EXERCISE: Write out, word for word, the portion of the rib flare passage below that opens with the words "If the external" and closes with "on the bones.".

QUOTED PASSAGE:
※ ※ ※

That’s what I’ve heard them called.
When your ribs are sticking out, they’re out of alignment. They should lay flat inside your torso. This rib flare is a sign that your core muscles aren’t doing their job. Specifically, the deep core stabilizer, the transverse abdominis, and obliques.
If the external obliques and/or transverse abdominis muscles are dysfunctional, the ribs can flare out. The muscles should be pulling the ribs down in place, but may be too weak to properly pull on the bones.
If you have a diastasis, there is a good chance that you have a rib flare as well. Diastasis recti usually comes with multiple symptoms including rib flare and muscle weaknesses.
Additionally, if you have an anterior pelvic tilt, chances are your ribs are popping up.
Have a look at the picture of the external obliques. They attach up on the ribs as well as low near the pelvis.
Now look at the inner thigh muscles pictured in blue below.

※ ※ ※

DATA EXCERPT:
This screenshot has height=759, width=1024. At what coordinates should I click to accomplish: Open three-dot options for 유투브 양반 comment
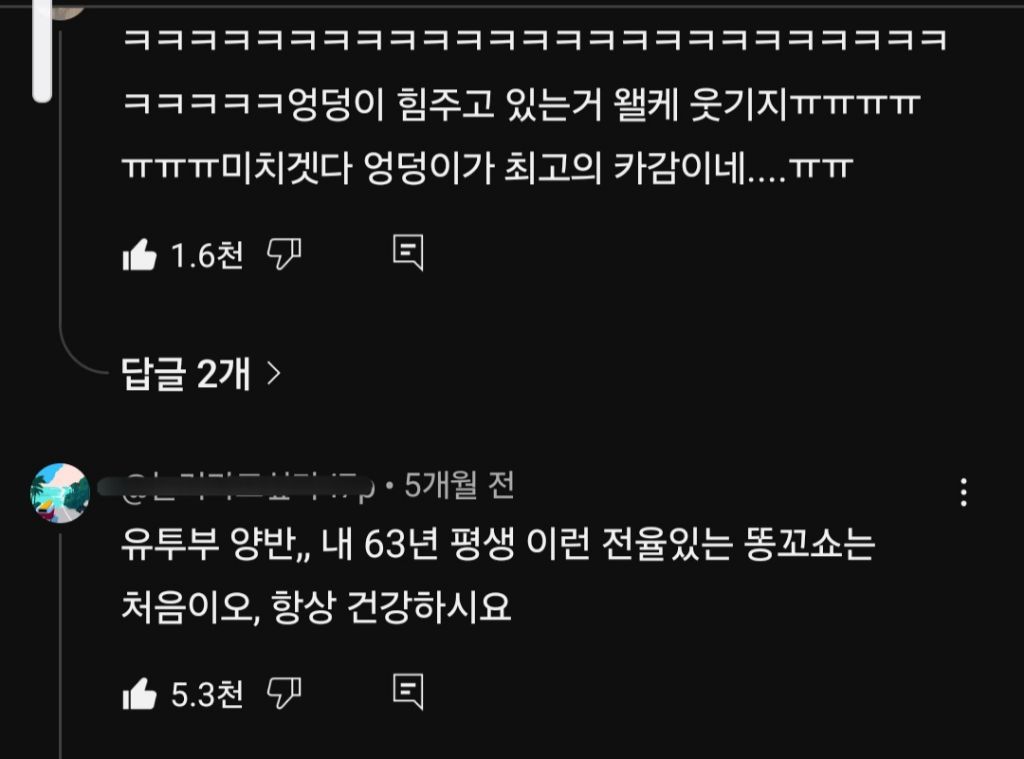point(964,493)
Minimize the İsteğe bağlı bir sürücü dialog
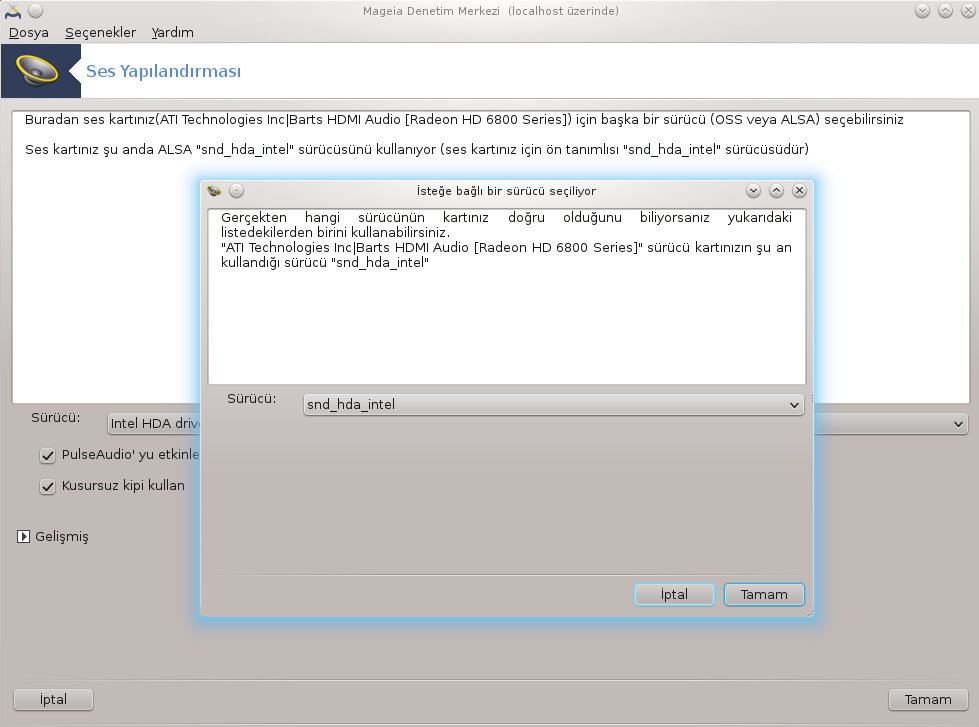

※ ※ ※

ANSWER SPACE:
If the external obliques and/or transverse abdominis muscles are dysfunctional, the ribs can flare out. The muscles should be pulling the ribs down in place, but may be too weak to properly pull on the bones.